## BEGIN Data supplied

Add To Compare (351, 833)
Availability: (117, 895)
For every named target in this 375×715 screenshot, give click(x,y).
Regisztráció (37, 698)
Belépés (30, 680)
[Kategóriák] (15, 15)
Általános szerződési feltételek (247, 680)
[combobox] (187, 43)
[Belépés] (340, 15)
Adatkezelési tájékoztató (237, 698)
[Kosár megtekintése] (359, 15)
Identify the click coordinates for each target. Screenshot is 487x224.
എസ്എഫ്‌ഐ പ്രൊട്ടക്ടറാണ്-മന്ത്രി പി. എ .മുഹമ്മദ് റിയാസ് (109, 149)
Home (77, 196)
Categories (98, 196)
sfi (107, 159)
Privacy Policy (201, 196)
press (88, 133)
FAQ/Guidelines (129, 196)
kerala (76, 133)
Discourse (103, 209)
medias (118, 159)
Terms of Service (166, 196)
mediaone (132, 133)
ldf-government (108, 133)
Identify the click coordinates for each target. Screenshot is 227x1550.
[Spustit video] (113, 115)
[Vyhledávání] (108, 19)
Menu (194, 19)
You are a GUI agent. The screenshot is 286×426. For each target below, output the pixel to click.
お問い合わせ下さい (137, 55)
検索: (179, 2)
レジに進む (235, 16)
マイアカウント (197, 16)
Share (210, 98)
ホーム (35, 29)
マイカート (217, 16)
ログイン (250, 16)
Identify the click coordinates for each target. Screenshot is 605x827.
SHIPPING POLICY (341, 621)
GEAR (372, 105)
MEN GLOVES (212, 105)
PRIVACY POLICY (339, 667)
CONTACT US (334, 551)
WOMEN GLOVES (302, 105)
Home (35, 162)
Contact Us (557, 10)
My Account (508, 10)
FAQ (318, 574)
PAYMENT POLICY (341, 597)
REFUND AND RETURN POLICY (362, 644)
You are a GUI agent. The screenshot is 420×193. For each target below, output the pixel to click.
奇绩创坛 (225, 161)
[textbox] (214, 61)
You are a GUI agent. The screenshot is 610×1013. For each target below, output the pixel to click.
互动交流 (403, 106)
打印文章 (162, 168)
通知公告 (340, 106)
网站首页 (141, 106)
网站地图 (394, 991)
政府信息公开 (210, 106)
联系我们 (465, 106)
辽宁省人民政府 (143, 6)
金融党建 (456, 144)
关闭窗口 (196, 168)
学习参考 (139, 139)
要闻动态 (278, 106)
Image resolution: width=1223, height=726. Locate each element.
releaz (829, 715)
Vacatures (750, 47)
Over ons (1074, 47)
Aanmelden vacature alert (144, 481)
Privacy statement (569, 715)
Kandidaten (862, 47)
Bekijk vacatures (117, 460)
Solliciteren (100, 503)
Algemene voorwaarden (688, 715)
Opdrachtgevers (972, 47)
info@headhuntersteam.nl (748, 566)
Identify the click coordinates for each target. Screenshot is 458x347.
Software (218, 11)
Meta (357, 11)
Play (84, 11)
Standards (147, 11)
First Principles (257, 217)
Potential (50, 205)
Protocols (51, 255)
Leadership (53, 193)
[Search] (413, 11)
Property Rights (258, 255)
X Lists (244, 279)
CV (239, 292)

## END Data supplied

Brief: Rewrite the entries from the first one through the line containing "Menu (194, 19)", changing "Privacy Policy" to "Privacy Notice" and leaving everything else unchanged.

Task result:
Add To Compare (351, 833)
Availability: (117, 895)
For every named target in this 375×715 screenshot, give click(x,y).
Regisztráció (37, 698)
Belépés (30, 680)
[Kategóriák] (15, 15)
Általános szerződési feltételek (247, 680)
[combobox] (187, 43)
[Belépés] (340, 15)
Adatkezelési tájékoztató (237, 698)
[Kosár megtekintése] (359, 15)
Identify the click coordinates for each target. Screenshot is 487x224.
എസ്എഫ്‌ഐ പ്രൊട്ടക്ടറാണ്-മന്ത്രി പി. എ .മുഹമ്മദ് റിയാസ് (109, 149)
Home (77, 196)
Categories (98, 196)
sfi (107, 159)
Privacy Notice (201, 196)
press (88, 133)
FAQ/Guidelines (129, 196)
kerala (76, 133)
Discourse (103, 209)
medias (118, 159)
Terms of Service (166, 196)
mediaone (132, 133)
ldf-government (108, 133)
Identify the click coordinates for each target. Screenshot is 227x1550.
[Spustit video] (113, 115)
[Vyhledávání] (108, 19)
Menu (194, 19)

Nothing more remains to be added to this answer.